In the entries, find all lines that hold the word "agent" and copy them.

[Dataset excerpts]
Segment Open
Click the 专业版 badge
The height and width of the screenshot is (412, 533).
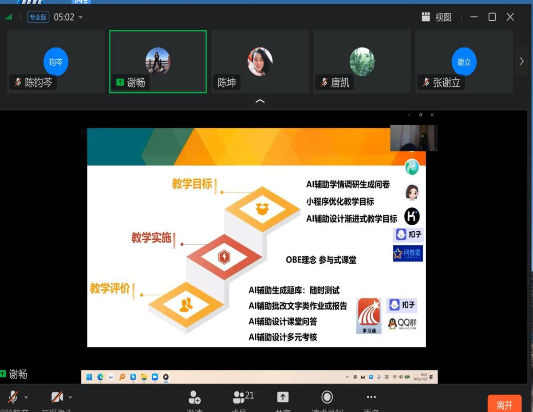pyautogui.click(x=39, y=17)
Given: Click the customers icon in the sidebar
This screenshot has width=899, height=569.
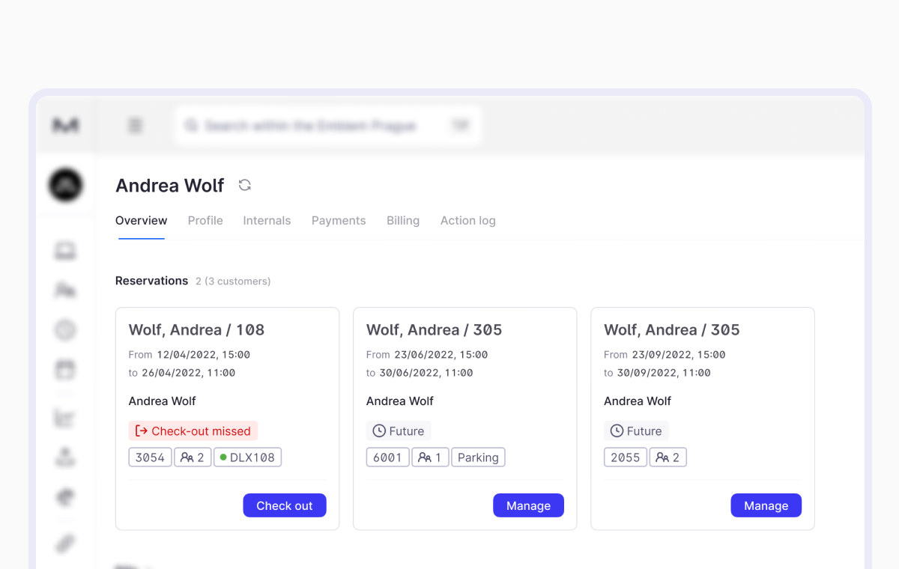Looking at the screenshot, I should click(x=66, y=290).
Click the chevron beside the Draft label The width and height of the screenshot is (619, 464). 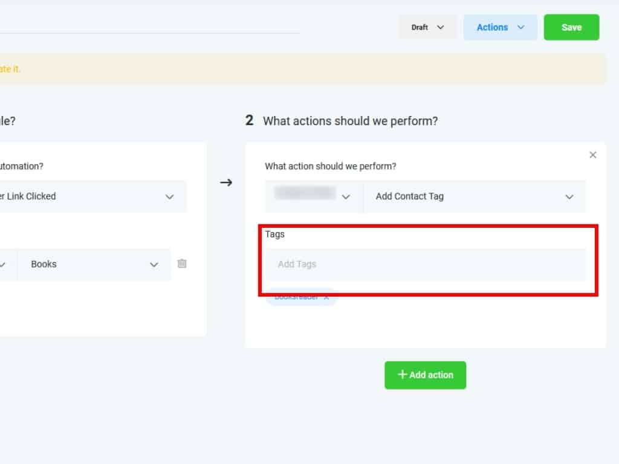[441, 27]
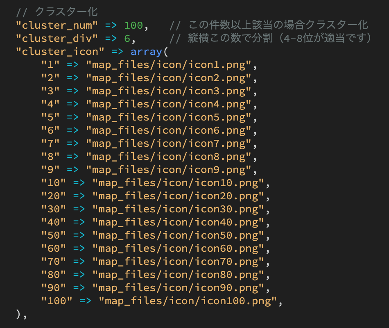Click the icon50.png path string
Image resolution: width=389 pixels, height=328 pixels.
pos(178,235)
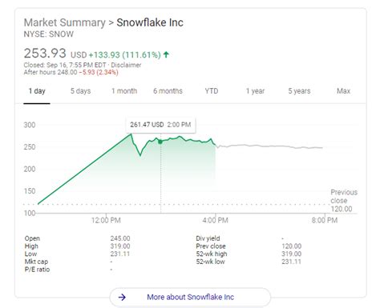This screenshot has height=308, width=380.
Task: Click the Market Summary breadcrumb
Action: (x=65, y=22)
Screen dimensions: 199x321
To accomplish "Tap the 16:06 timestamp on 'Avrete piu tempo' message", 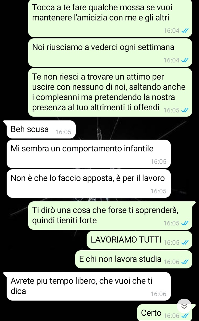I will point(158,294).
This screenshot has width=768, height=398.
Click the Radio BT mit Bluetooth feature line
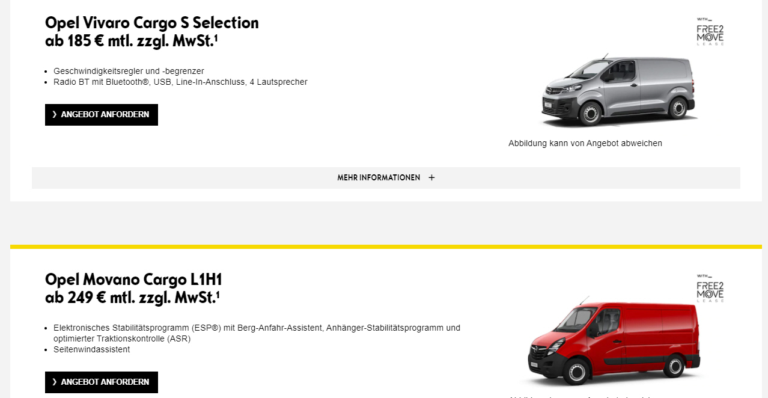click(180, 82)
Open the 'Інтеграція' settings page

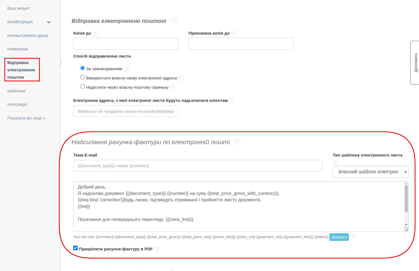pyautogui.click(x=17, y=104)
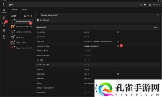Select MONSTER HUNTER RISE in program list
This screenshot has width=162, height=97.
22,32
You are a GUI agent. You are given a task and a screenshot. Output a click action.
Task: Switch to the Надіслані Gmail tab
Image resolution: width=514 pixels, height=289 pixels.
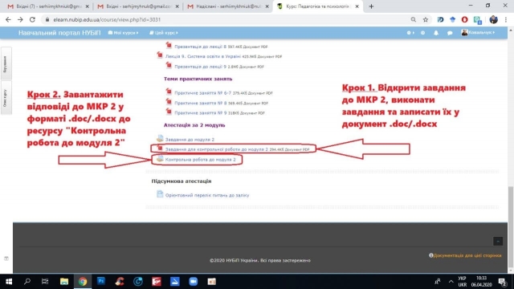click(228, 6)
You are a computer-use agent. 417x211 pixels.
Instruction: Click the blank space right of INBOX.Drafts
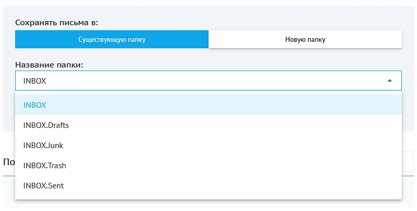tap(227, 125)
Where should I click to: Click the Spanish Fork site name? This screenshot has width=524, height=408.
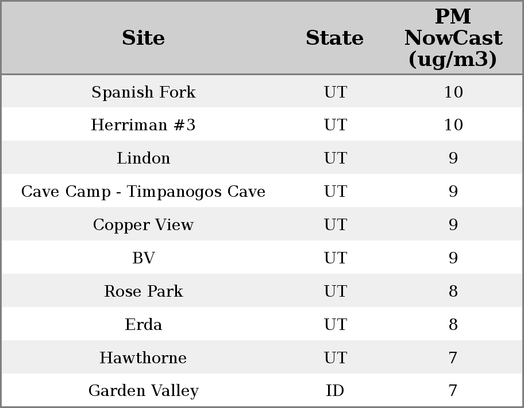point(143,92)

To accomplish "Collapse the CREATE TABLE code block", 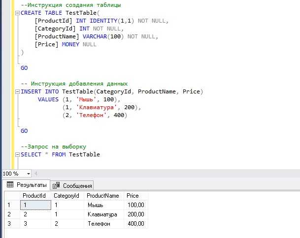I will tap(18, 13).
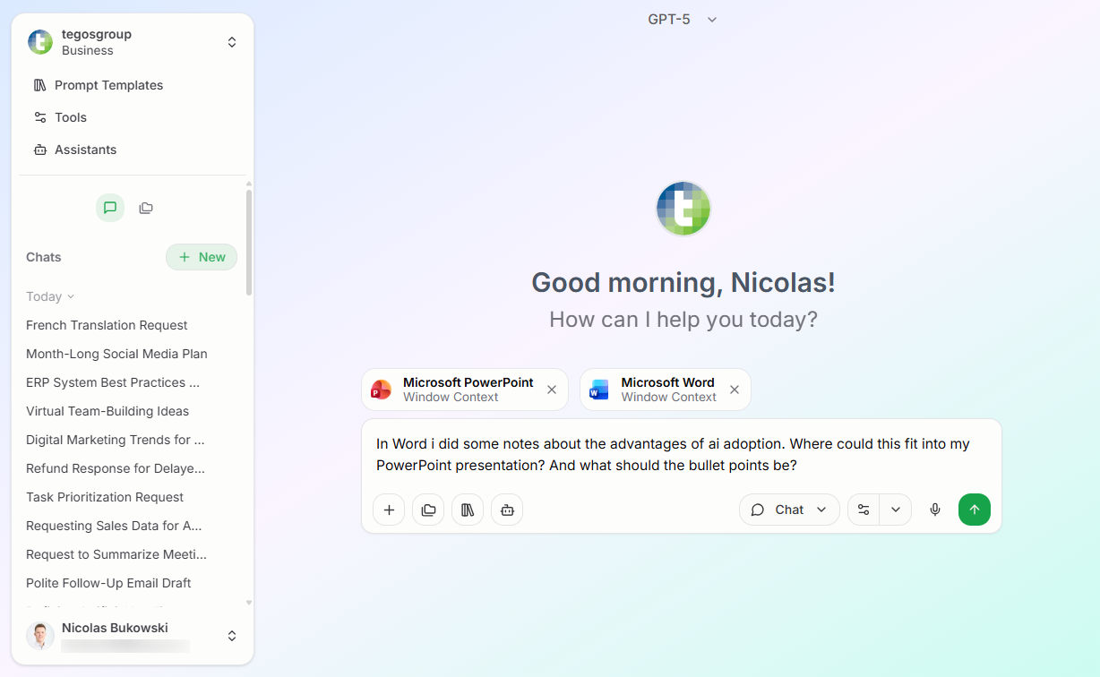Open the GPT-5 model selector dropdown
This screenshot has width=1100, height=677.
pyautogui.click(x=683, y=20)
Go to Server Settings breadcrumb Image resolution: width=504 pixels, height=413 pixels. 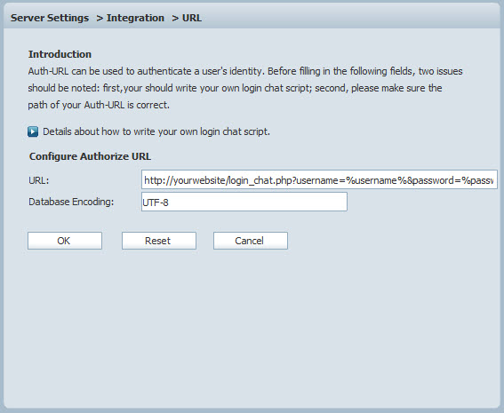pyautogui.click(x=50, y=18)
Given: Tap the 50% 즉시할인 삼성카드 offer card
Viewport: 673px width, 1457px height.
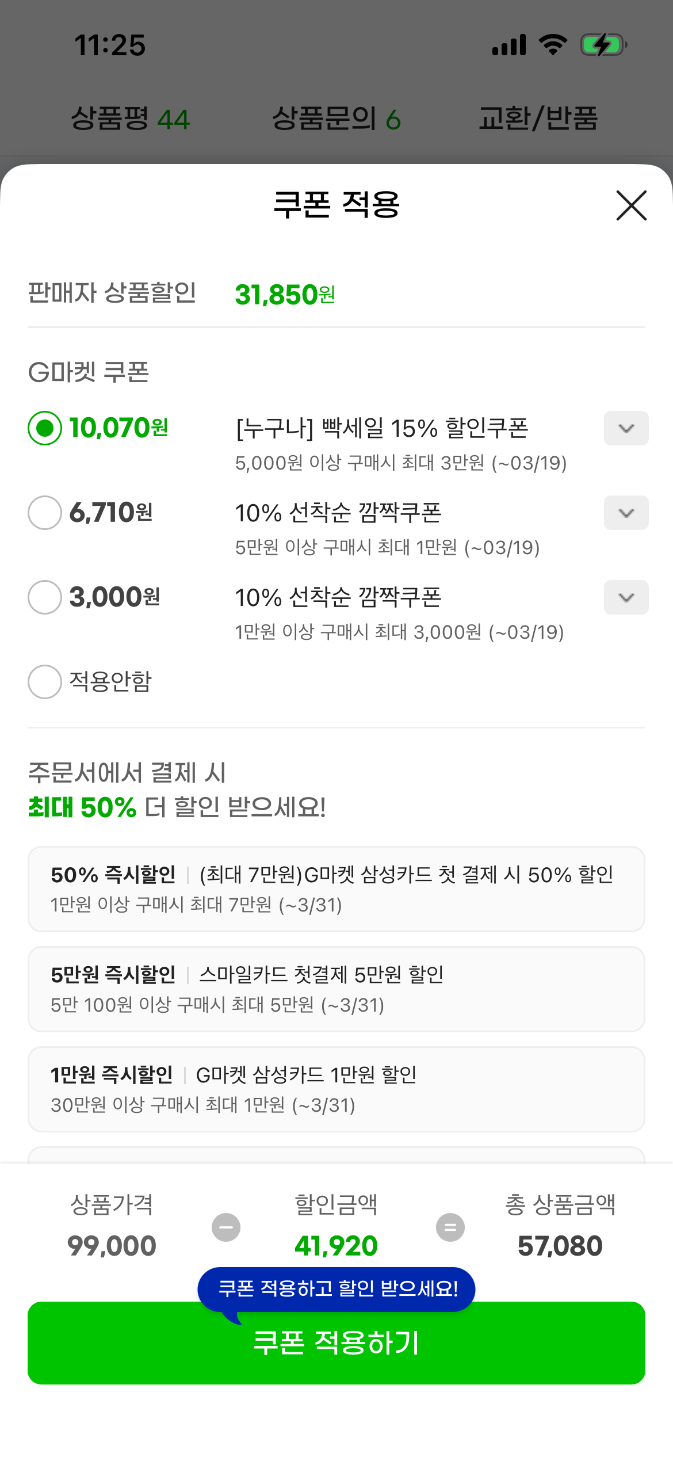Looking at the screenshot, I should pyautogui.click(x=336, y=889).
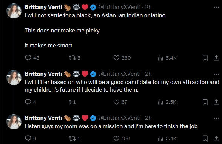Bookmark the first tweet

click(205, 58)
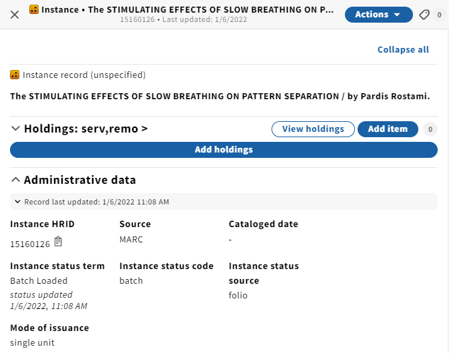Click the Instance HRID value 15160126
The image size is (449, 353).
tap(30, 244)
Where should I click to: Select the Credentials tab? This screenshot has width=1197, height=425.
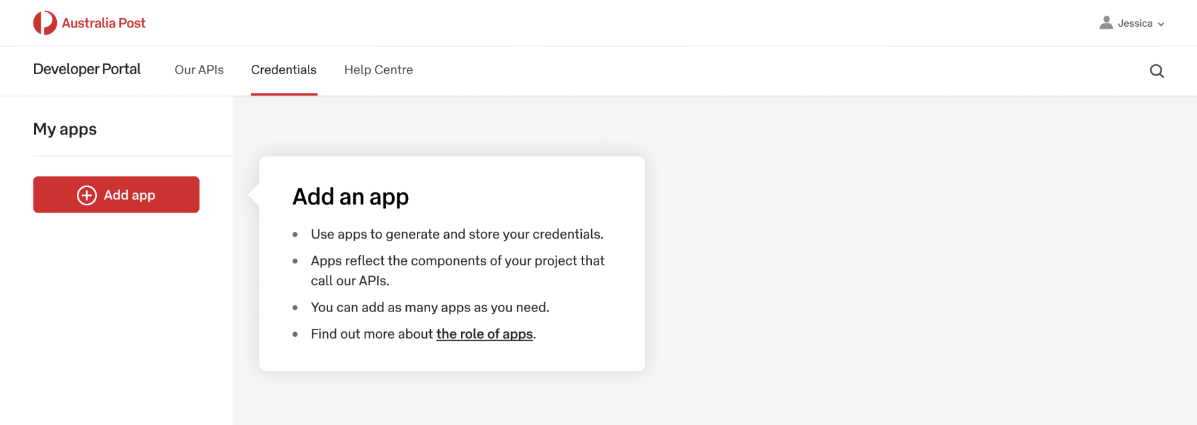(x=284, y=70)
Segment Closed
#### Solution:
You are a GUI agent. You are given a task and a screenshot. Output a click action.
You are a computer-use agent. 417x211 pixels.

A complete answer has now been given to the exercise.